§ Job:
Please rewrite the entries from the line containing "Where should I" through the end of the entries, requests included, and raise every coordinate in the answers by 58.
# start of Record excerpts
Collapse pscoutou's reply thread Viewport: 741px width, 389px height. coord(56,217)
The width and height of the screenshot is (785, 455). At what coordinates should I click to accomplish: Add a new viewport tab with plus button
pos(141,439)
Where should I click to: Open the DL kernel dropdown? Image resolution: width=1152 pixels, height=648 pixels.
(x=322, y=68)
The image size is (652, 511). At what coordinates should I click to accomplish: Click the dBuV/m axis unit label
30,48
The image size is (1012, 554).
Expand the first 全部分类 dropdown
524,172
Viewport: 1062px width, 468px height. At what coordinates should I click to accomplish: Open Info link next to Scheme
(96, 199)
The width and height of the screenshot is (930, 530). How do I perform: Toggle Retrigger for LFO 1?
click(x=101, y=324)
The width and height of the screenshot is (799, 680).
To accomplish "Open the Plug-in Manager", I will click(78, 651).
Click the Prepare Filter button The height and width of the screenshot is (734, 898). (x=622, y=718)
# end of Record excerpts
§ Task output:
Where should I click to: Open the DL kernel dropdown? Image resolution: width=1152 pixels, height=648 pixels.
(x=380, y=126)
The image size is (652, 511). At what coordinates should I click to accomplish: Click the dBuV/m axis unit label
88,106
The image size is (1012, 554).
Expand the first 全部分类 dropdown
582,230
Viewport: 1062px width, 468px height. At what coordinates should I click to accomplish: Open Info link next to Scheme
(154, 257)
The width and height of the screenshot is (930, 530). How do I perform: Toggle Retrigger for LFO 1?
click(x=159, y=382)
The width and height of the screenshot is (799, 680).
To accomplish "Open the Plug-in Manager", I will click(136, 709).
Click the Prepare Filter button The height and width of the screenshot is (734, 898). (x=680, y=776)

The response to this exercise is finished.